Accelerated approval?
If Dar-UM-2 can produce similar figures, it could support accelerated approval in front-line HLA-A2 negative disease. Full approval would be supported by overall survival data from the same study, if positive.
Ideaya also plans to expand into HLA-A2-positive patients via real-world evidence and/or compendia listing.
The company estimates that metastatic uveal melanoma affects 4,000-5,000 patients per year in North America, Europe and Australia, but it’s hoping to go even bigger with darovasertib; the group is soon to begin a phase 3 trial testing neoadjuvant therapy, in patients scheduled for either enucleation (removal of the eyeball) or brachytherapy (localised radiotherapy). The company reckons this use could cover around 12,000 patients per year.
A similar number could be eligible for adjuvant therapy, and here Ideaya and Servier will be teaming up on another phase 3 trial, set to launch next year.
As well as the up-front fee, Servier could pay up to up to $100m in regulatory milestones, and up to $220m in commercial milestones, as well as double-digit royalties on sales outside the US.

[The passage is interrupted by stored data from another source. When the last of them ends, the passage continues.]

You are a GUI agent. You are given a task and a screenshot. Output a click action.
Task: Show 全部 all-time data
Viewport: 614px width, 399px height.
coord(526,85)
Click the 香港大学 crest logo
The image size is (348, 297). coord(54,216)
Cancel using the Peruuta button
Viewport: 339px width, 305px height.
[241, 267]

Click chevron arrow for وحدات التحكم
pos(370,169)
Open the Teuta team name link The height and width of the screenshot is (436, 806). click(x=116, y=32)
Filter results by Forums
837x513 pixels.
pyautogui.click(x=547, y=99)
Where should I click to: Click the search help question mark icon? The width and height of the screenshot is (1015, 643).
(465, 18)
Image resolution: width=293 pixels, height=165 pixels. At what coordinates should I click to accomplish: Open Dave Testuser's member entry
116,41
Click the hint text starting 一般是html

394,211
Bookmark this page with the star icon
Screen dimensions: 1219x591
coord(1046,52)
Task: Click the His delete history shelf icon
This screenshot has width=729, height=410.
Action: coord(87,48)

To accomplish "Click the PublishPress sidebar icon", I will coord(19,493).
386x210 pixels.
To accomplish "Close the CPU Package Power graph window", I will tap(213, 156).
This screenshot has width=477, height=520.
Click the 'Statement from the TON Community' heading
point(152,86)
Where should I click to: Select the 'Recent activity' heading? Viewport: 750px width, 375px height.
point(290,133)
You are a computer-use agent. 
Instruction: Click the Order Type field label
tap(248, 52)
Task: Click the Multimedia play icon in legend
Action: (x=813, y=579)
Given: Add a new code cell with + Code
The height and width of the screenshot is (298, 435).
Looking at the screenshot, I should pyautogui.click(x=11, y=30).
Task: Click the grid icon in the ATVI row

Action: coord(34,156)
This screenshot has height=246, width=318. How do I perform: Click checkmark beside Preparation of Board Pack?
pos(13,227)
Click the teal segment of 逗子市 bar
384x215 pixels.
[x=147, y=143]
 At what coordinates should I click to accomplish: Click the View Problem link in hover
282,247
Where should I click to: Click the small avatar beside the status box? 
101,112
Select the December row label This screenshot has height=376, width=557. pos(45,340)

Ideaya doesn’t seem to have a pressing need for cash: as of June it had $992m in the bank, enough to last until 2029. However, the company looks sensible for monetising darovasertib outside its home market. Ideaya will retain rights in the US.
Meanwhile, this is Servier’s second oncology deal this year; in March, the group licensed Black Diamond’s brain-penetrant RAF inhibitor BDTX-4933 for $70m up front. That project, which had previously been deprioritised by Black Diamond, is in phase 1.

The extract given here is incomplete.